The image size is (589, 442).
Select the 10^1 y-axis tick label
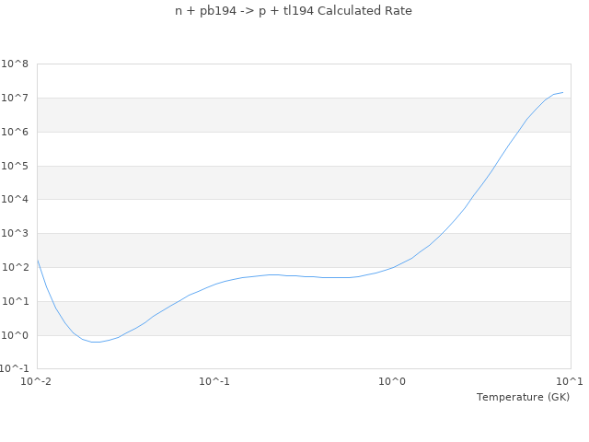[x=15, y=302]

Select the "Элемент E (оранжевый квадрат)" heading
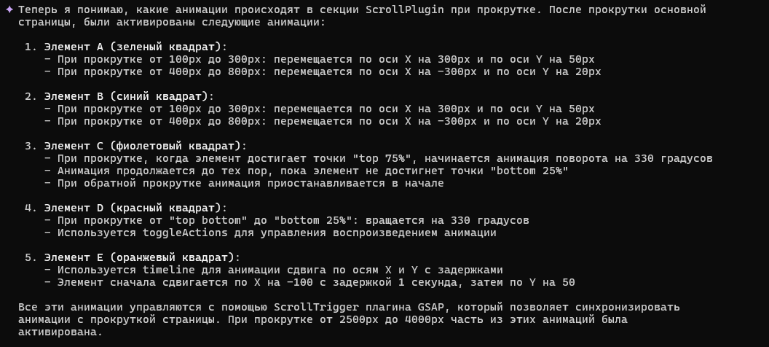(139, 257)
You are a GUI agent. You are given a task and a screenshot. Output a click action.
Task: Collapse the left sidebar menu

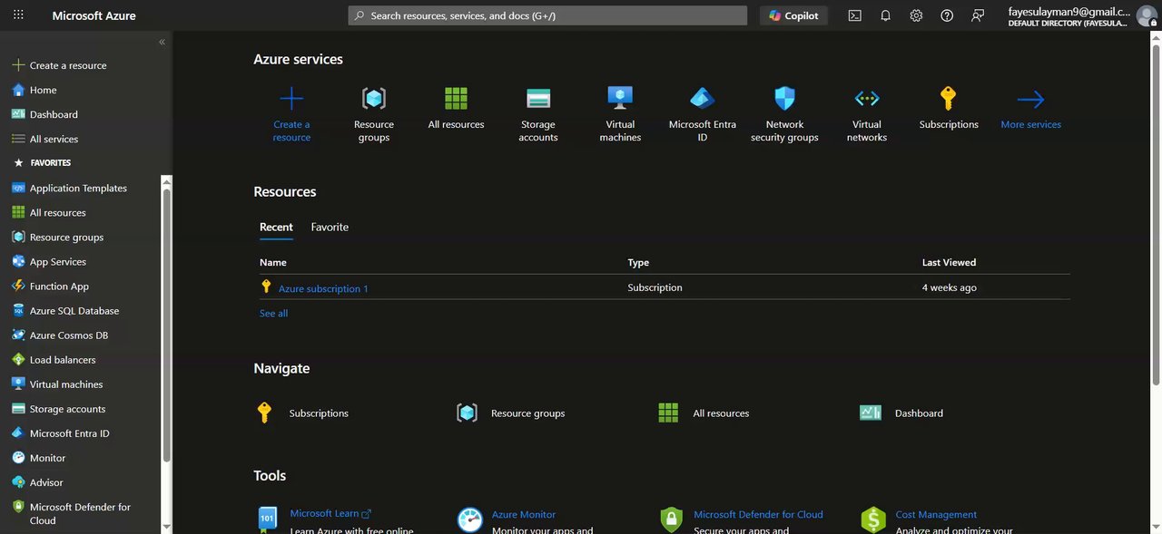(x=162, y=42)
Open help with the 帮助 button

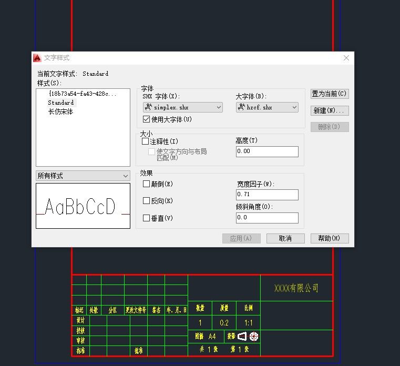(x=330, y=238)
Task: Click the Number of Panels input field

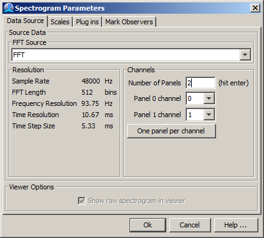Action: click(200, 83)
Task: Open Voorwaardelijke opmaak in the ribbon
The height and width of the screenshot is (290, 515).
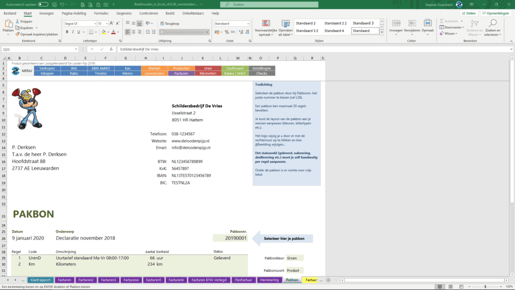Action: tap(267, 28)
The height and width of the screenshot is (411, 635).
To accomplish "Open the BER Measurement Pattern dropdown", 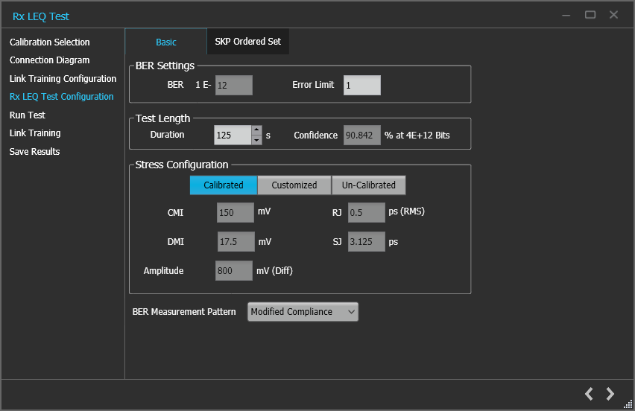I will (x=303, y=312).
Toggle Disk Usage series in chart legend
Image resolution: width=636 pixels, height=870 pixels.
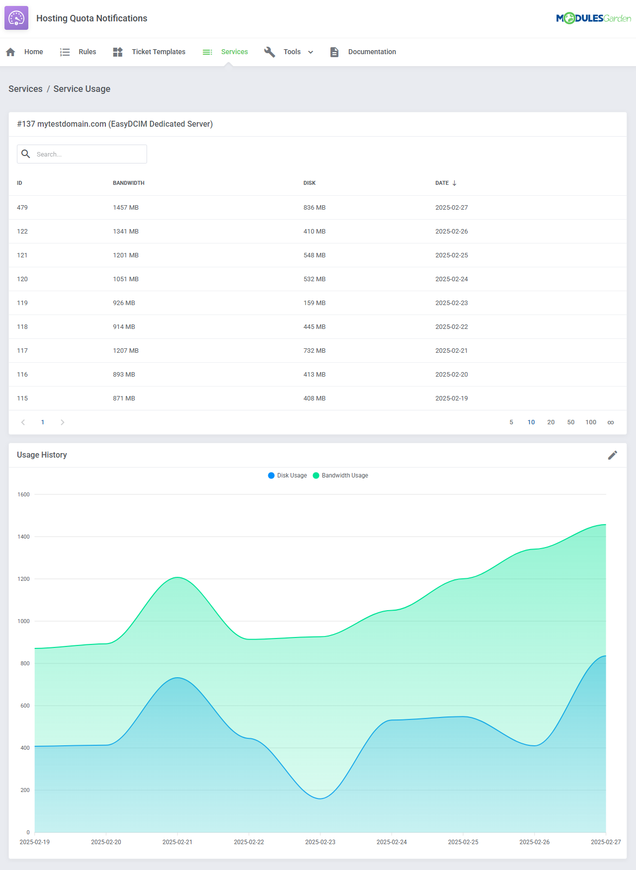[287, 475]
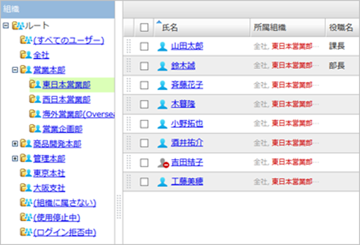360x245 pixels.
Task: Open the 木曾隆 user link
Action: click(183, 104)
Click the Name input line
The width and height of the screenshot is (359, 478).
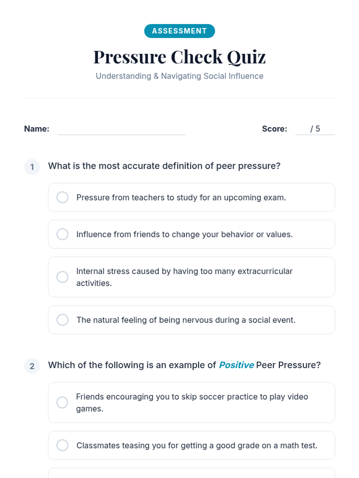click(121, 129)
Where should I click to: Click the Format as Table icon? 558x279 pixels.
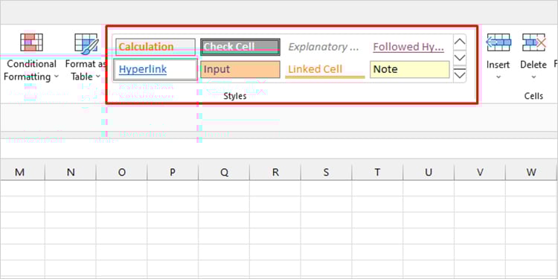86,43
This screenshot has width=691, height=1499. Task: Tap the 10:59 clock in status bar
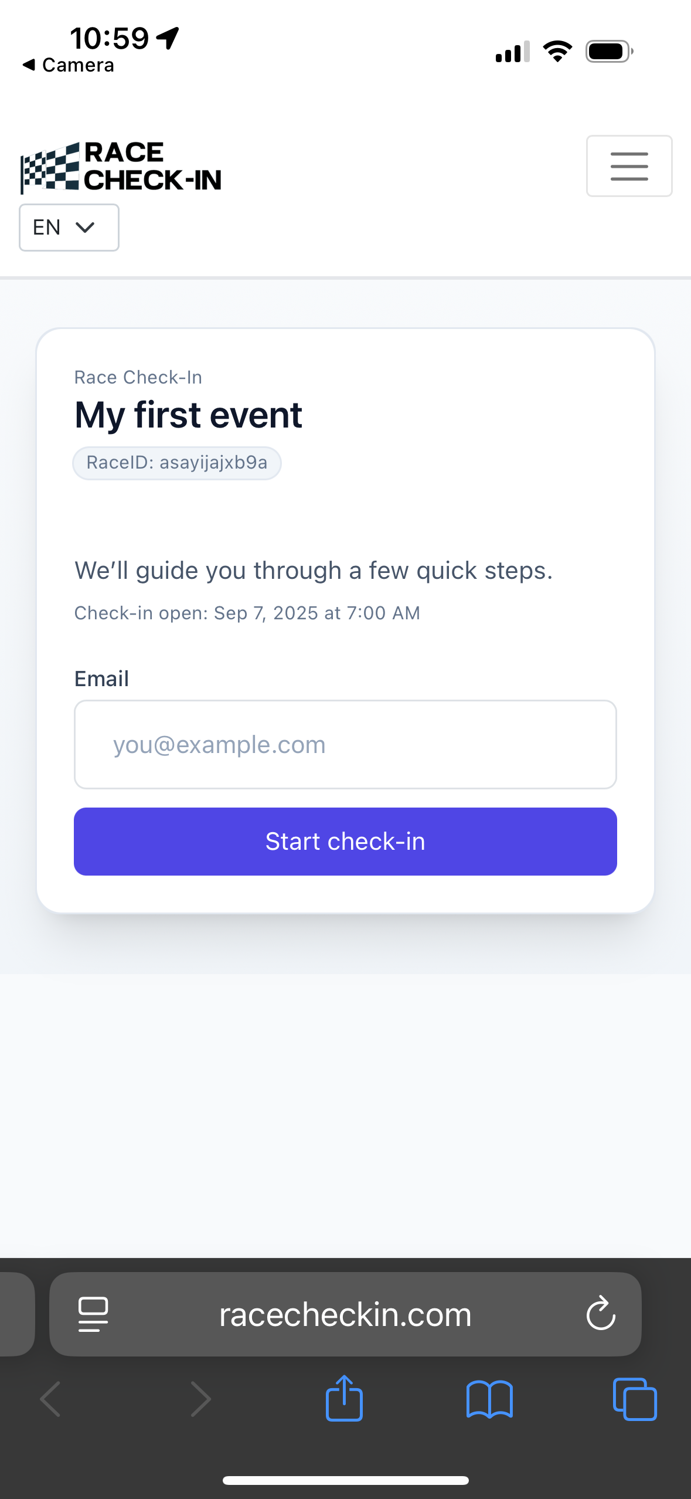tap(110, 38)
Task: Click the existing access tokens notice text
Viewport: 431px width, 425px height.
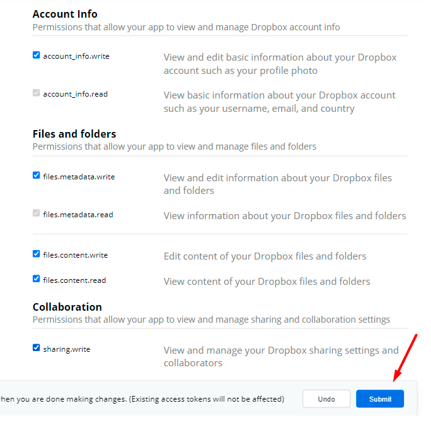Action: click(142, 399)
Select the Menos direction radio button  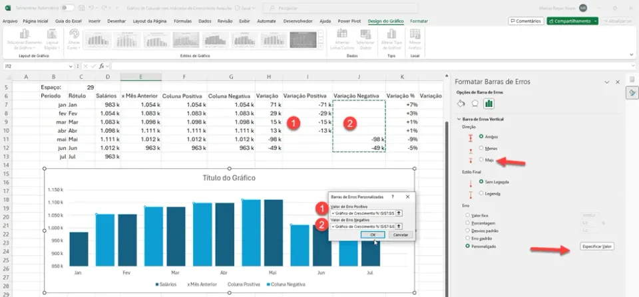point(481,148)
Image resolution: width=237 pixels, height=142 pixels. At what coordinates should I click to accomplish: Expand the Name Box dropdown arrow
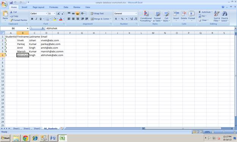click(x=28, y=28)
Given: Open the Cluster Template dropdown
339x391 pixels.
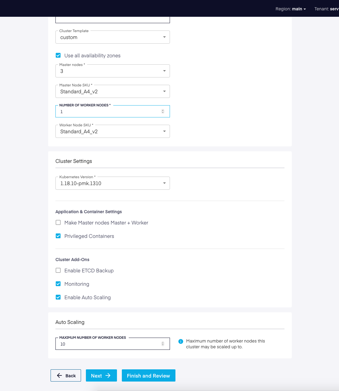Looking at the screenshot, I should 113,37.
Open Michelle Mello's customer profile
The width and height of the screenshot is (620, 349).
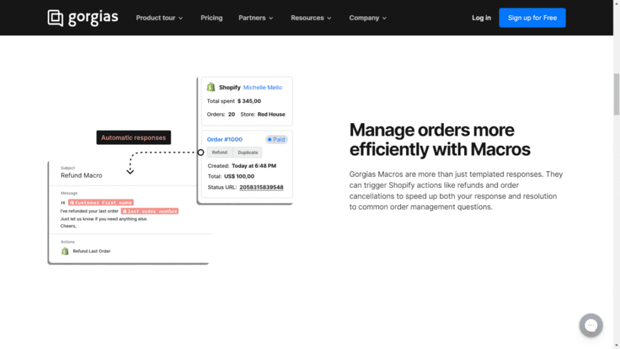[x=263, y=87]
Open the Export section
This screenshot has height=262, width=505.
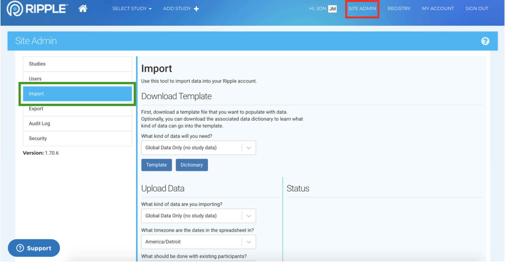pos(77,109)
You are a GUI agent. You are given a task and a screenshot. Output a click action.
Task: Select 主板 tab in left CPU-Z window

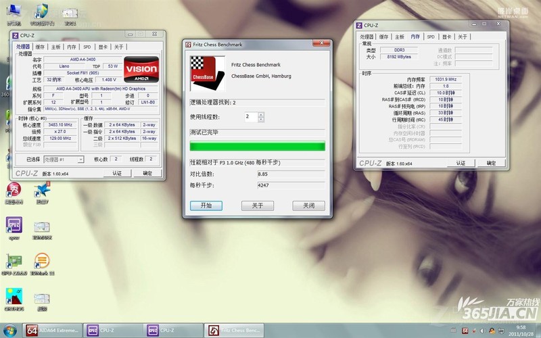click(55, 47)
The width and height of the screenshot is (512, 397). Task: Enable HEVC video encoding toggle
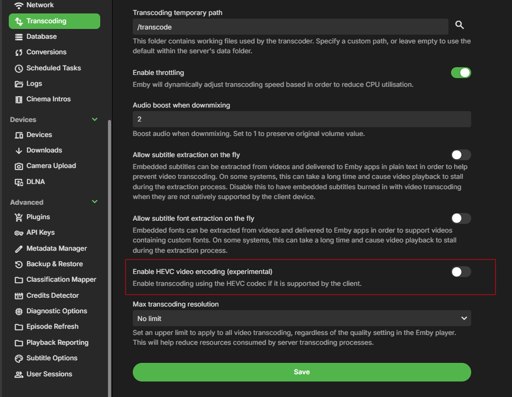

= Directions for this task =
All lines above starting at the one with "Click the Name input line" and ending at the one with "Task: Click the existing", inclusive, are to be printed again exactly, with the pictures left out.

= Result of this exercise =
Click the Name input line
The width and height of the screenshot is (359, 478).
click(121, 129)
Where should I click to: Click the Format as Table icon? 558x279 pixels.
86,43
This screenshot has width=691, height=1499. Task: Tap the 10:59 clock in status bar
tap(110, 38)
Task: Click the existing access tokens notice text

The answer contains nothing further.